Yes it will work.
Be careful though that if you do bias=nn.Parameter(torch.zeros(512,)).repeat(batch,1), the python vairable bias will not contain the original Parameter object and is not the tensor that will be optimized.
You would need to do:
Because in the one liner, the variable that you get is not a leaf tensor and so will not have it’s gradient saved. Meaning you won’t be able to optimize it:
import torch
from torch import nn
a = nn.Parameter(torch.rand(10))
b = a.repeat(2)
b.sum().backward()
print("b is leaf: ",b.is_leaf) # False
print("b.grad: ", b.grad) # None
print("a is leaf: ",a.is_leaf) # True
print("a.grad: ", a.grad) # some gradients
a = nn.Parameter(torch.rand(10)).repeat(2)
a.sum().backward()
print("a is leaf: ",a.is_leaf) # False
print("a.grad: ", a.grad) # None
That’s my point,
You should register bias_for_optim in the module and for the optimization.

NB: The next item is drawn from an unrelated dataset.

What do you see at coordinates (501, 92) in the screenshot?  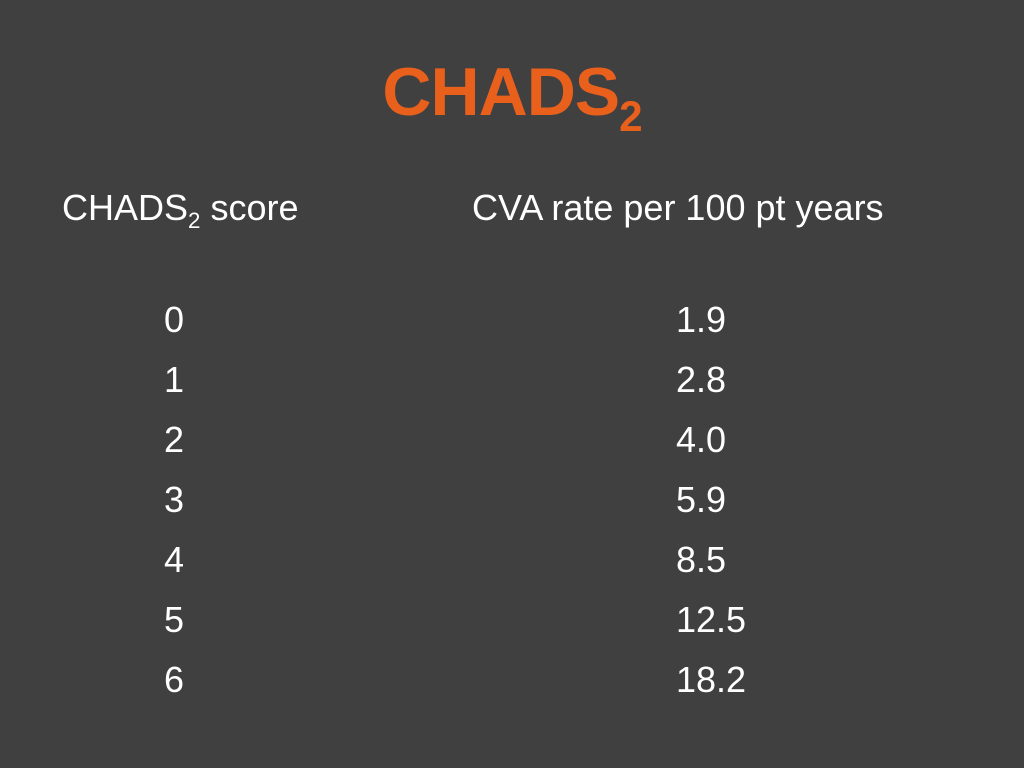 I see `slide-title-main: CHADS` at bounding box center [501, 92].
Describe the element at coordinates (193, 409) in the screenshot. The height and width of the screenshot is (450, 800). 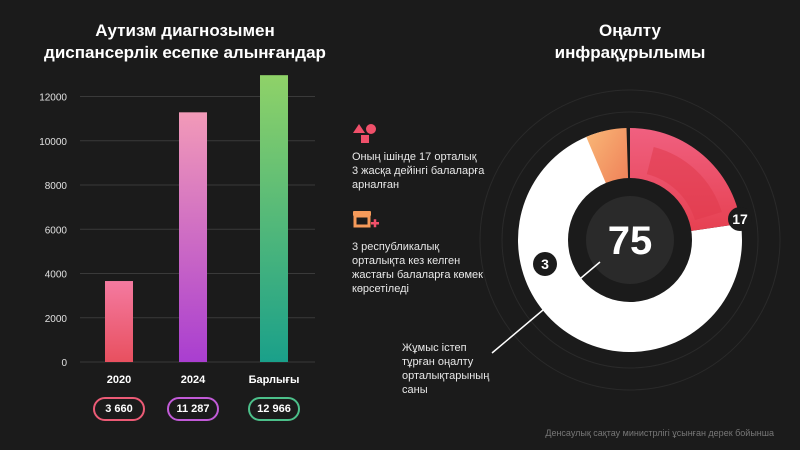
I see `bar-value-label: 11 287` at that location.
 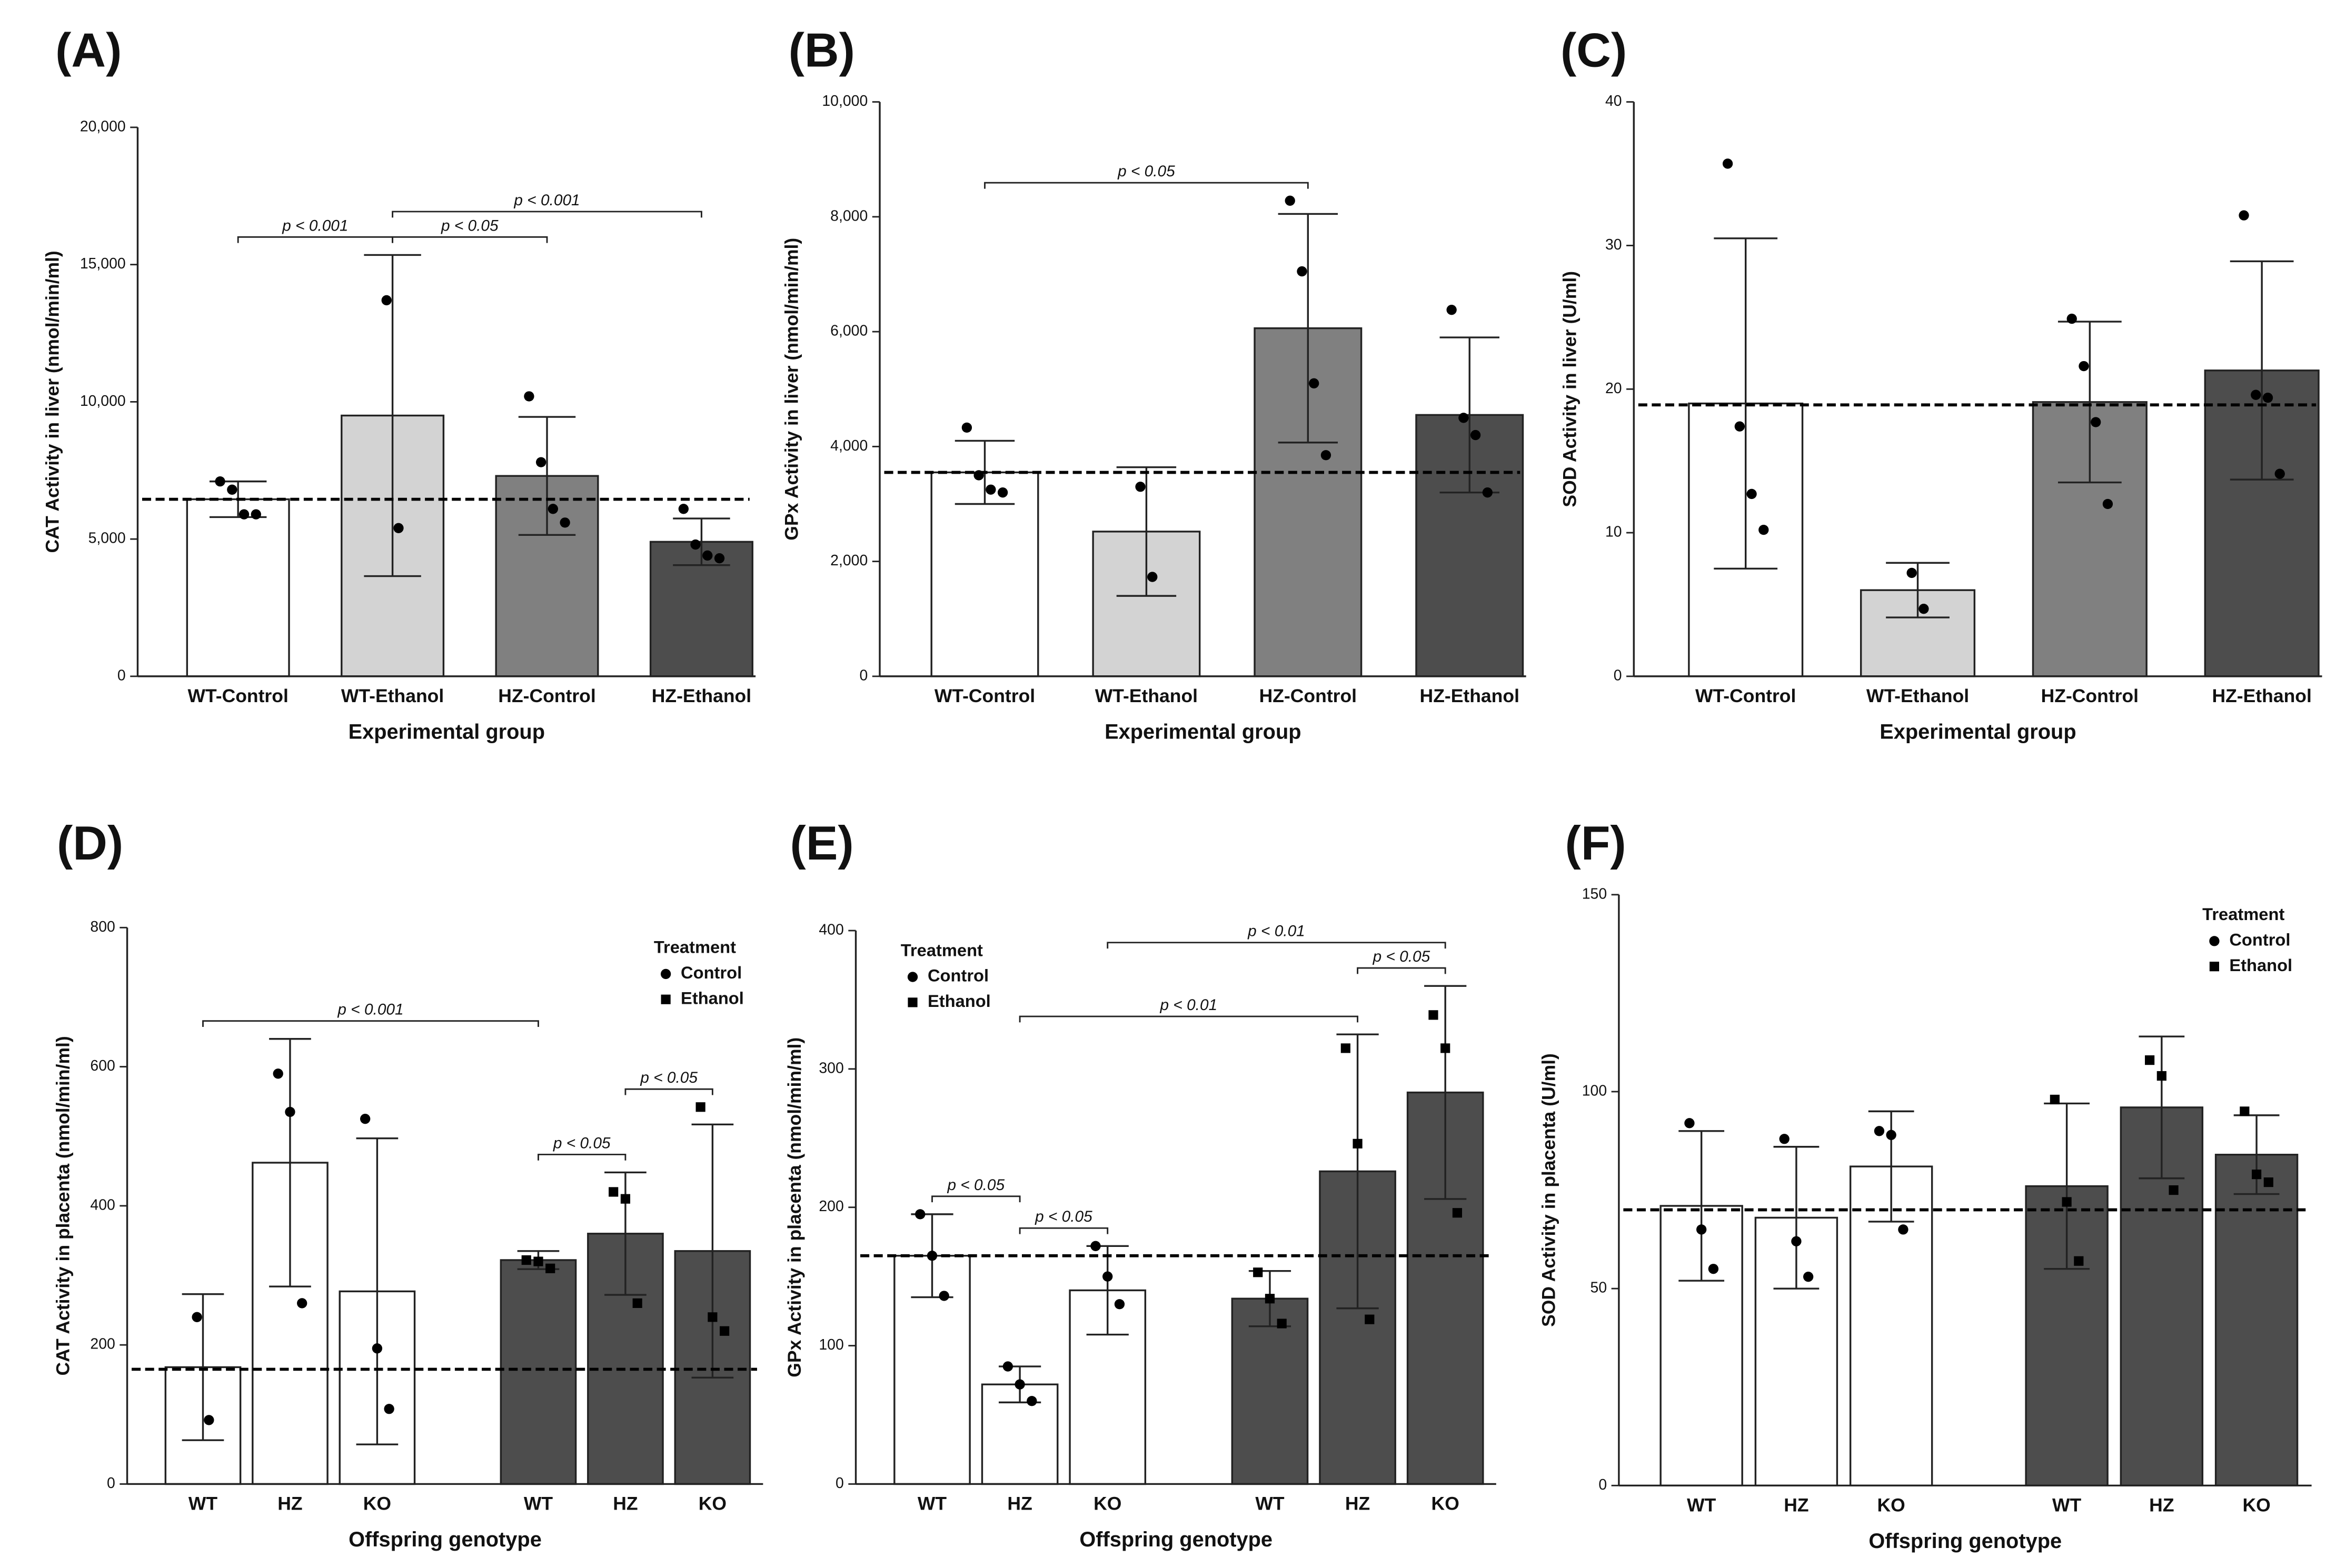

The bias=bias_for_optim.repeat(batch,1) should only be done during the forward pass.
Ah okei, I wanted to avoid calling repeat in each forward step for efficience. However I suppose .repeat() is good optimized (at least would be much quicker than looping at python level)
Yes, I was talking more about memory reservation, however pytorch pool memory allocator should not have problems at this level, my intention was to have all memory allocated to avoid the typical problems that arise when you allocate and deallocate dynamically.